No film critic with a heart wants to deliver the news that the Dardenne brothers have coughed up a dud. Jean-Pierre and Luc – who are among the exclusive club of two-time Palme d'Or winners – have been bossing the Cannes Film Festival since Rosetta triumphed here in 1999. The Unknown Girl is not quite a dud. If it had a young film-maker's name attached to it, we would be heralding his or her potential (to be the new Dardenne brothers, perhaps). But it lacks passion, plausibility and order.
Adèle Haenel is bizarrely deadened as Jenny Davin, a caring doctor working on the outskirts of Liège. As we join her, she is engaged in a war of wills with her inexplicably surly intern, Julien (Olivier Bonnaud). While they are scowling at one another, the buzzer goes and, thus distracted, they fail to answer the door.
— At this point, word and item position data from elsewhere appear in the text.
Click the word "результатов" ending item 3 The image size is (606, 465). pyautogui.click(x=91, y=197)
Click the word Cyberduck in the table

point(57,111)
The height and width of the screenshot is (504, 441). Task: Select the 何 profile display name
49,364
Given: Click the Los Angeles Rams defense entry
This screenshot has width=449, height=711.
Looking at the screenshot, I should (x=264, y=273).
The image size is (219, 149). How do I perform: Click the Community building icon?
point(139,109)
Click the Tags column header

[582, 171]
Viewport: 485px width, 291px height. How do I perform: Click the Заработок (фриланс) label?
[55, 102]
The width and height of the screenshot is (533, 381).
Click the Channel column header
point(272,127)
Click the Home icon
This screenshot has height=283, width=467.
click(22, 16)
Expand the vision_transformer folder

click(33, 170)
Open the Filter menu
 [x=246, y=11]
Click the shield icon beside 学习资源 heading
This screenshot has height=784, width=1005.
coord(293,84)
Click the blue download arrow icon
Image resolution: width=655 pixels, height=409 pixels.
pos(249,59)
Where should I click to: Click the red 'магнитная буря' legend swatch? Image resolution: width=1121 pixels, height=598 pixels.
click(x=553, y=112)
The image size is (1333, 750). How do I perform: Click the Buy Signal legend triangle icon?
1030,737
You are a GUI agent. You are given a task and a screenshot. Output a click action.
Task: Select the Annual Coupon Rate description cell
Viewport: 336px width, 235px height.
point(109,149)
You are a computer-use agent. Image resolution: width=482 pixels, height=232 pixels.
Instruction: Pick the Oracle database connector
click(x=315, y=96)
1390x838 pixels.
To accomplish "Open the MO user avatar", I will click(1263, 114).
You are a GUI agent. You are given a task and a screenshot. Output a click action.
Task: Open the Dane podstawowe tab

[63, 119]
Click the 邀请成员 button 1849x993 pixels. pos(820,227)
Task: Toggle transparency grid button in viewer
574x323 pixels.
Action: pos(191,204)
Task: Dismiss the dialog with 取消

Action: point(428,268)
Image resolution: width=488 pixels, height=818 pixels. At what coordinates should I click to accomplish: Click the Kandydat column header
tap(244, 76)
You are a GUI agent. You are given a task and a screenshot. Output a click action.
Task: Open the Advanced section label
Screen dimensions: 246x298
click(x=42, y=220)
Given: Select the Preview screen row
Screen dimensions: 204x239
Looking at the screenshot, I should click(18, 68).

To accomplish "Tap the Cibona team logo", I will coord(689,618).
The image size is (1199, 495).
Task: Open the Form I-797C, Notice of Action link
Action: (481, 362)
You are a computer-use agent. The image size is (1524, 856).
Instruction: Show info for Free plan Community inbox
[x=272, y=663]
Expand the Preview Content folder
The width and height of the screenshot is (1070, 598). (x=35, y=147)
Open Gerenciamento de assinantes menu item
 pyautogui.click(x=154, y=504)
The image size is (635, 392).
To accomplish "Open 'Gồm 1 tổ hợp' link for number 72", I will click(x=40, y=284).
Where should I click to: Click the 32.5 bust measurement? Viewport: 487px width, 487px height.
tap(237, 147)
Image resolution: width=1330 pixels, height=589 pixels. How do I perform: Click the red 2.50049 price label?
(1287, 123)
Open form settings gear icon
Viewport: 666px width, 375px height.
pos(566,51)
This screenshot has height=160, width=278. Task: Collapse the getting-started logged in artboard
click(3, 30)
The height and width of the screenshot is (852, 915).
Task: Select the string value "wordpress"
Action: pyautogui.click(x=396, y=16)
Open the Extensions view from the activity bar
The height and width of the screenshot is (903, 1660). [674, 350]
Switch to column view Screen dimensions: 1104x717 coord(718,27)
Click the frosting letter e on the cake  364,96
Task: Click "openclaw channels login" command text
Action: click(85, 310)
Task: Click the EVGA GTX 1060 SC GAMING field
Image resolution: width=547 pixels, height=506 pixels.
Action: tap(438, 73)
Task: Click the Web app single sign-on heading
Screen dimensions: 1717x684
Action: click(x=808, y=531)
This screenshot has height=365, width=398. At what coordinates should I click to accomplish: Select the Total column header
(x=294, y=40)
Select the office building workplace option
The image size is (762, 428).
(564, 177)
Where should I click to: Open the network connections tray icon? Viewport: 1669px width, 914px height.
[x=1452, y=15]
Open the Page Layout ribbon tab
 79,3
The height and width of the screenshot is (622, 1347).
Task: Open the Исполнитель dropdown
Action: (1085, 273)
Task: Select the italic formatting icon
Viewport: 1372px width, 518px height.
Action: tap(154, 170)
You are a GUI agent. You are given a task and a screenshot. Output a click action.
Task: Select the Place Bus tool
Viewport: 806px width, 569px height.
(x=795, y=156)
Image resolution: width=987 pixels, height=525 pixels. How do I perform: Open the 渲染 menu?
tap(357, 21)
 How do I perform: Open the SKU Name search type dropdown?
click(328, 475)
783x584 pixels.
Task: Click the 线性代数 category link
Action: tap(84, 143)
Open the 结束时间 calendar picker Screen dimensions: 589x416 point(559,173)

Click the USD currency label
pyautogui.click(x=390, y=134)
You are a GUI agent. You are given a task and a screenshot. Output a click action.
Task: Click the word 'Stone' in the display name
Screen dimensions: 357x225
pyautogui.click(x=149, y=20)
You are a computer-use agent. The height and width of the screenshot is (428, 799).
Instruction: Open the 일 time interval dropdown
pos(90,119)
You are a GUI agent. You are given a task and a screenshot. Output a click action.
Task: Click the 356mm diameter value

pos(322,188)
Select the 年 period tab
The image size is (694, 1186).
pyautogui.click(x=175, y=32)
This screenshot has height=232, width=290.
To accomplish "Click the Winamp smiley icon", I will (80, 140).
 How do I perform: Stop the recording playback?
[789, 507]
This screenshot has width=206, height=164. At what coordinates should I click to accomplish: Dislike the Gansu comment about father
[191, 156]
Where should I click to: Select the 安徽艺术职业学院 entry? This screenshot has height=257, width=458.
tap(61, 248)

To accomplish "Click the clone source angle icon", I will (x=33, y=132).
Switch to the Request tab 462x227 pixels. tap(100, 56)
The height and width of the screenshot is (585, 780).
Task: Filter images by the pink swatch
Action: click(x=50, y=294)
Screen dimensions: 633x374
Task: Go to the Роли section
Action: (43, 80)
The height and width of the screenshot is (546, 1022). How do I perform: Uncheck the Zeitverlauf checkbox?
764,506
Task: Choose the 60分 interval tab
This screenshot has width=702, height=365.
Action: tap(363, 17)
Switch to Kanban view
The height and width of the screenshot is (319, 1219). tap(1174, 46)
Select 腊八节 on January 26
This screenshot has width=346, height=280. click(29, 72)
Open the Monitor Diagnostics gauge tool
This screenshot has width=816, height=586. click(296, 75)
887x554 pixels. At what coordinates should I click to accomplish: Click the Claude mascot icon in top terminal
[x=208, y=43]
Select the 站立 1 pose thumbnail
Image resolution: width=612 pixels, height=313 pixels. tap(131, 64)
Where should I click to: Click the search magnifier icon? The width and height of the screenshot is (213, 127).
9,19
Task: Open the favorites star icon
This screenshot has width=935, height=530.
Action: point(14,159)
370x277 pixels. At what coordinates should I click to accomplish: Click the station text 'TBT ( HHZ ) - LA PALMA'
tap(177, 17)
It transpires that a young African woman was seeking sanctuary. The next day she is found dead and, stricken by guilt, Jenny sets out to identify her. The film becomes a sort of low-key, naturalistic detective story. It seems that the girl might have been a sex worker and might have a connection with one of Jenny’s patients.
Haenel's performance – a weird, sustained sulk, delivered at a reclining angle – is presumably aiming for the flatness of reality. But no amount of immobility can distract from the awkwardness of the storytelling. Jenny is the good doctor who can heal both body and soul with her endless sincerity. Jessica Fletcher had more angles to her personality in the (not wholly dissimilar) Murder, She Wrote.
The woman of the title never gets the fleshing out we've been promised. In just one regard, The Unknown Woman does improve on many Dardenne films: for once, nobody goes conveniently unconscious after a biff on the head.